October 10, 2012 |
University of Adelaide applied mathematicians have extended Einstein’s theory of special relativity to work beyond the speed of light.
Einstein’s theory holds that nothing could move faster than the speed of light, but Professor Jim Hill and Dr Barry Cox in the University’s School of Mathematical Sciences have developed new formulas that allow for travel beyond this limit.
Einstein’s Theory of Special Relativity was published in 1905 and explains how motion and speed is always relative to the observer’s frame of reference. The theory connects measurements of the same physical incident viewed from these different points in a way that depends on the relative velocity of the two observers.

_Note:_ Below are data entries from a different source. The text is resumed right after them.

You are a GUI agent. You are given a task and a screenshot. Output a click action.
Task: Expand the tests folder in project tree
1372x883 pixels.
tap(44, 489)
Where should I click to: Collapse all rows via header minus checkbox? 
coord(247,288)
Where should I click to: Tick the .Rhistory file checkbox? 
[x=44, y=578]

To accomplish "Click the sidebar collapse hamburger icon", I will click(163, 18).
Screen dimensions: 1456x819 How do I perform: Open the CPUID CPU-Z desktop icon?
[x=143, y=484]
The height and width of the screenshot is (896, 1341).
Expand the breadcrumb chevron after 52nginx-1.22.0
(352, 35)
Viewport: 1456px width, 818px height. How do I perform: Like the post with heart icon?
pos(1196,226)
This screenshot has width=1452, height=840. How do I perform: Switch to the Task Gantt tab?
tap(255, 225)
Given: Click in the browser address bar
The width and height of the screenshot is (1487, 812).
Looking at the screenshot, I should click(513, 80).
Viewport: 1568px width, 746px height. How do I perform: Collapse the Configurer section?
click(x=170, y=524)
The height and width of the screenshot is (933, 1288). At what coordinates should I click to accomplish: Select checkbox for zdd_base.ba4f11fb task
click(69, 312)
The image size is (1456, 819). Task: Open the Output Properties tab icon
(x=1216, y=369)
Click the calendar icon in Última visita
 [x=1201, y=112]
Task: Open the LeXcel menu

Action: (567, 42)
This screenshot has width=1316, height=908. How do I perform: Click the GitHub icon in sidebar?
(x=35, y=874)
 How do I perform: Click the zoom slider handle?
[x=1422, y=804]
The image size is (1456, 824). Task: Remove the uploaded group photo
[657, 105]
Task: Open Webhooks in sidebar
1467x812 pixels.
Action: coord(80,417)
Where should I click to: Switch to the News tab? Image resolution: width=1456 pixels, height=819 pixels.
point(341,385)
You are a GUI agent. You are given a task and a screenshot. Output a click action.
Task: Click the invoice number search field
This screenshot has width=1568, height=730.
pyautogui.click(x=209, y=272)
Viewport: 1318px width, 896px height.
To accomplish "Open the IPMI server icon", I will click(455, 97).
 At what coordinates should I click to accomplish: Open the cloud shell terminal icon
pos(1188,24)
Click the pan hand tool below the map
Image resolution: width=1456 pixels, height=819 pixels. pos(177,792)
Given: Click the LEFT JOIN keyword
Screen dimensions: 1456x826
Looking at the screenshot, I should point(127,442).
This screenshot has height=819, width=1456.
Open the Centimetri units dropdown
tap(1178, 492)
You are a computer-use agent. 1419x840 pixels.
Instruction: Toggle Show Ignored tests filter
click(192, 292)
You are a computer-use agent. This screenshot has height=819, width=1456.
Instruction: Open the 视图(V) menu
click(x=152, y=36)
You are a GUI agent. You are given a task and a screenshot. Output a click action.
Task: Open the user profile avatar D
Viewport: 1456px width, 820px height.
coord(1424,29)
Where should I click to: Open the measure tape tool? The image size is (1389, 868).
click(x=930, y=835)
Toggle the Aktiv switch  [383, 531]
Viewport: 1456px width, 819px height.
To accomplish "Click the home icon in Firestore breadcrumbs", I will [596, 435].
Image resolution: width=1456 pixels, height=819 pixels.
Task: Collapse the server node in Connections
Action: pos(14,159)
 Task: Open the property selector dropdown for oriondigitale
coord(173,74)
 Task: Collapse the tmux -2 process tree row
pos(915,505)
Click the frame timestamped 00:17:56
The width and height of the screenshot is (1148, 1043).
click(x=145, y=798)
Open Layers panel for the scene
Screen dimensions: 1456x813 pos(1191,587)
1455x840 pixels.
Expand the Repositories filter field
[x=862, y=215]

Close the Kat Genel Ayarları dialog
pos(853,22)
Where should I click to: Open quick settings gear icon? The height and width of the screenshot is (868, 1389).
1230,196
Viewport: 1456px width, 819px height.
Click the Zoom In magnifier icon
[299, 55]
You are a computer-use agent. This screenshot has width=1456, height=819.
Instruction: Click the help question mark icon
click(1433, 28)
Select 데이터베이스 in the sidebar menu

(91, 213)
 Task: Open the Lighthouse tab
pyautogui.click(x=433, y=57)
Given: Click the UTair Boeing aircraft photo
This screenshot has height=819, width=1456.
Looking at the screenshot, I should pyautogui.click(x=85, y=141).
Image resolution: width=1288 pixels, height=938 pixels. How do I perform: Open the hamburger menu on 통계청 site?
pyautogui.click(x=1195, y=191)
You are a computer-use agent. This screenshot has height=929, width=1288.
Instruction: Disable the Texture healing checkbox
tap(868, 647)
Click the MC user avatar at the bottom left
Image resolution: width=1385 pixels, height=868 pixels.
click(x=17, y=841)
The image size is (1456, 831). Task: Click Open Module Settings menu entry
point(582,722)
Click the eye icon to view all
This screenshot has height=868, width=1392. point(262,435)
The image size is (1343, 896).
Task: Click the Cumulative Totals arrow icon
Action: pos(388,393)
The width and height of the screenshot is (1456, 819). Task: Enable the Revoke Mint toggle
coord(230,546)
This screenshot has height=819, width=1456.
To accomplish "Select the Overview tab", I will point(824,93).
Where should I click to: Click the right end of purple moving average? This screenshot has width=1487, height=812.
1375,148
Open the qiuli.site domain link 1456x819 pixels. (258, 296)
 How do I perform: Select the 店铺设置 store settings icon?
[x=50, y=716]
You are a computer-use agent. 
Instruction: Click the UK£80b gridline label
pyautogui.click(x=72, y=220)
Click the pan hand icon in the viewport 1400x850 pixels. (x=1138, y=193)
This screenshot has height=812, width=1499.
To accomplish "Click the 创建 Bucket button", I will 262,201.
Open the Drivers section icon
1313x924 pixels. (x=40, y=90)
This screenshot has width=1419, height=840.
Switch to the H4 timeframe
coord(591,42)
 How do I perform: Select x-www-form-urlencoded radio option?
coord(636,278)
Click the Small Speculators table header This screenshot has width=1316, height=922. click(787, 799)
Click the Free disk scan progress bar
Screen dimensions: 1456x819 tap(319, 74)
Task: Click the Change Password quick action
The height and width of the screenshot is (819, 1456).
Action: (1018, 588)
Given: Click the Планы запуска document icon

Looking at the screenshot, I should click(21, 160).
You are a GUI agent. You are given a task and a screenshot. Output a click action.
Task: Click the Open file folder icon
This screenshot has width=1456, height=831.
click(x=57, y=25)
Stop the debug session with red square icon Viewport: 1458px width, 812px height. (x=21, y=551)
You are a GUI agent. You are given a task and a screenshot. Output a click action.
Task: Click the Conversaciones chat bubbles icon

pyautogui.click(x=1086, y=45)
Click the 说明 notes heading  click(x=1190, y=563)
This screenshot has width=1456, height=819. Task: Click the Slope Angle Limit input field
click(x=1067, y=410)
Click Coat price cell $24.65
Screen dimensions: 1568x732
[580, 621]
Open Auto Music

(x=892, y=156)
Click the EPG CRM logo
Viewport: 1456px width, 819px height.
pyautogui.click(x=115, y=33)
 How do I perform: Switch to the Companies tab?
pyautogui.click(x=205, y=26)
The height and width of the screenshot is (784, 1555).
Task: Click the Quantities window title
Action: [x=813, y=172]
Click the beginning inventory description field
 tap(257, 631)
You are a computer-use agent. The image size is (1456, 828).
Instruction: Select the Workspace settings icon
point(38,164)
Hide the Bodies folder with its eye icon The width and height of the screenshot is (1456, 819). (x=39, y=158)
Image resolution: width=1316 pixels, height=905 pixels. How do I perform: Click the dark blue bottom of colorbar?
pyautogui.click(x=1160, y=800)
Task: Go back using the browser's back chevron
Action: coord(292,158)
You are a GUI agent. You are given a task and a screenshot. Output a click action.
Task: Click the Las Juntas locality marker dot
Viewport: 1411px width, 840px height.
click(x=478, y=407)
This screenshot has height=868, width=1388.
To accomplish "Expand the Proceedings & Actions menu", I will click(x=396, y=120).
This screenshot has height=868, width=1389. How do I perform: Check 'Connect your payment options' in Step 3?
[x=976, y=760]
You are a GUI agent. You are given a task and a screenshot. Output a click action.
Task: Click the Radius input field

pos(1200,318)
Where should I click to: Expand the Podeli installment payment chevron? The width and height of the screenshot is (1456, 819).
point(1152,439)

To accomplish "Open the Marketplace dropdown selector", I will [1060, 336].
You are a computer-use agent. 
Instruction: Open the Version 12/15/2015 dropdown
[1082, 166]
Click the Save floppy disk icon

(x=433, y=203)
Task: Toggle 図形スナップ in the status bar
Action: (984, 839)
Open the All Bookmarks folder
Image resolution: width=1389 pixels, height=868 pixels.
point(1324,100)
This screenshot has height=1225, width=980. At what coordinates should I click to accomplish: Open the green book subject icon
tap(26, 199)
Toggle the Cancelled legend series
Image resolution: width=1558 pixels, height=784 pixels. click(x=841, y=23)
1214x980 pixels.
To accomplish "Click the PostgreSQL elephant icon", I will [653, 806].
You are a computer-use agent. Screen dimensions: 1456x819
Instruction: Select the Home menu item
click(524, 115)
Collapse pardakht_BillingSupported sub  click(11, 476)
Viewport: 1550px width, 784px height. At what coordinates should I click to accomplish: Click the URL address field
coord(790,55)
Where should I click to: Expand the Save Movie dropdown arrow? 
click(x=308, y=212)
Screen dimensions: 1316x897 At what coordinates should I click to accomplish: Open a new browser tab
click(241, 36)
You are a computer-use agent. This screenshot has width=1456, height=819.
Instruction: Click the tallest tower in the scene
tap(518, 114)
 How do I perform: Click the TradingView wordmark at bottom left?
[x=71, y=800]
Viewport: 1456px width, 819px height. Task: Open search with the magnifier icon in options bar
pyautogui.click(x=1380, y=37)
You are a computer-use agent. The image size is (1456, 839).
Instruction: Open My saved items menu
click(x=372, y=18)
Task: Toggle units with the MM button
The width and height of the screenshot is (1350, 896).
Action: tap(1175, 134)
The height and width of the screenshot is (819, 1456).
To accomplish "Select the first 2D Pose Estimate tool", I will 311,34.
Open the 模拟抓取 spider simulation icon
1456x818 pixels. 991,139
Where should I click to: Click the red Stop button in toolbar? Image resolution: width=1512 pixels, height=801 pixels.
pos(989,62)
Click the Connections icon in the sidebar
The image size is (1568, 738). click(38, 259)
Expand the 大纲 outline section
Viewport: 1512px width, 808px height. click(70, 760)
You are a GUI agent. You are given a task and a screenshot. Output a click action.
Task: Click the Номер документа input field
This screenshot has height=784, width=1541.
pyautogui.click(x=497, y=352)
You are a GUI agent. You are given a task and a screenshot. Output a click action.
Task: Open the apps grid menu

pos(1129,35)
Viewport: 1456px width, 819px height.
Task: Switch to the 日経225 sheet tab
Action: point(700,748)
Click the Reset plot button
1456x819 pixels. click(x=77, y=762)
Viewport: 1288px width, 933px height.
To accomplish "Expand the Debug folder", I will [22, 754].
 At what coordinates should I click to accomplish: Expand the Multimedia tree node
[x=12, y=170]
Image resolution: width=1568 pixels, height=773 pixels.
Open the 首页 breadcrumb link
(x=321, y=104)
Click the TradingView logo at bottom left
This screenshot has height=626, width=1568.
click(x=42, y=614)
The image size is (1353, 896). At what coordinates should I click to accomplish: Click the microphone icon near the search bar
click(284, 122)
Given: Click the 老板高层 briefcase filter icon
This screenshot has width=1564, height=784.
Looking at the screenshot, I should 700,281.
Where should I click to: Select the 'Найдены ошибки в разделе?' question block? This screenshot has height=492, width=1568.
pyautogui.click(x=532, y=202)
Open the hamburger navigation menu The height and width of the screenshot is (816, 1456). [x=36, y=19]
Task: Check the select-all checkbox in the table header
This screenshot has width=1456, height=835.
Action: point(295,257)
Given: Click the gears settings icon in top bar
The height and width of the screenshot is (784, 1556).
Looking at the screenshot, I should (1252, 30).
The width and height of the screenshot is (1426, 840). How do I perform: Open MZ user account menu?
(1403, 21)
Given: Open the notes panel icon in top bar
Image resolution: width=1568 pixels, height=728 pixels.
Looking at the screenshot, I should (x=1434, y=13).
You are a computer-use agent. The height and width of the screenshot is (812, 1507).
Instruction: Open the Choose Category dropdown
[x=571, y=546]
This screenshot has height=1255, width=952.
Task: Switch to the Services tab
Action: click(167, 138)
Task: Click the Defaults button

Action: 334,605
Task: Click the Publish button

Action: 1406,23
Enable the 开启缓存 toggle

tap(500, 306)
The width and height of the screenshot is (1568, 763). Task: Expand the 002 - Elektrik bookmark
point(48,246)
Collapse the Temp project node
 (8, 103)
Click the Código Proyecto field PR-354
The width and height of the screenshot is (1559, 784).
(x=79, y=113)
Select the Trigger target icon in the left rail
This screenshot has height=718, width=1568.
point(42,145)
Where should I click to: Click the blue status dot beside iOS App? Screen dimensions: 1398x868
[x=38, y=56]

“Since the introduction of special relativity there has been much speculation as to whether or not it might be possible to travel faster than the speed of light, noting that there is no substantial evidence to suggest that this is presently feasible with any existing transportation mechanisms,” said Professor Hill.
“About this time last year, experiments at CERN, the European centre for particle physics in Switzerland, suggested that perhaps neutrinos could be accelerated just a very small amount faster than the speed of light; at this point we started to think about how to deal with the issues from both a mathematical and physical perspective.
“Questions have since been raised over the experimental results but we were already well on our way to successfully formulating a theory of special relativity, applicable to relative velocities in excess of the speed of light.
“Our approach is a natural and logical extension of the Einstein Theory of Special Relativity, and produces anticipated formulae without the need for imaginary numbers or complicated physics.”
The research has been published in the prestigious Proceedings of the Royal Society A in a paper, ‘Einstein’s special relativity beyond the speed of light’. Their formulas extend special relativity to a situation where the relative velocity can be infinite, and can be used to describe motion at speeds faster than light.
“We are mathematicians, not physicists, so we’ve approached this problem from a theoretical mathematical perspective,” said Dr Cox. “Should it, however, be proven that motion faster than light is possible, then that would be game changing.
“Our paper doesn’t try and explain how this could be achieved, just how equations of motion might operate in such regimes.”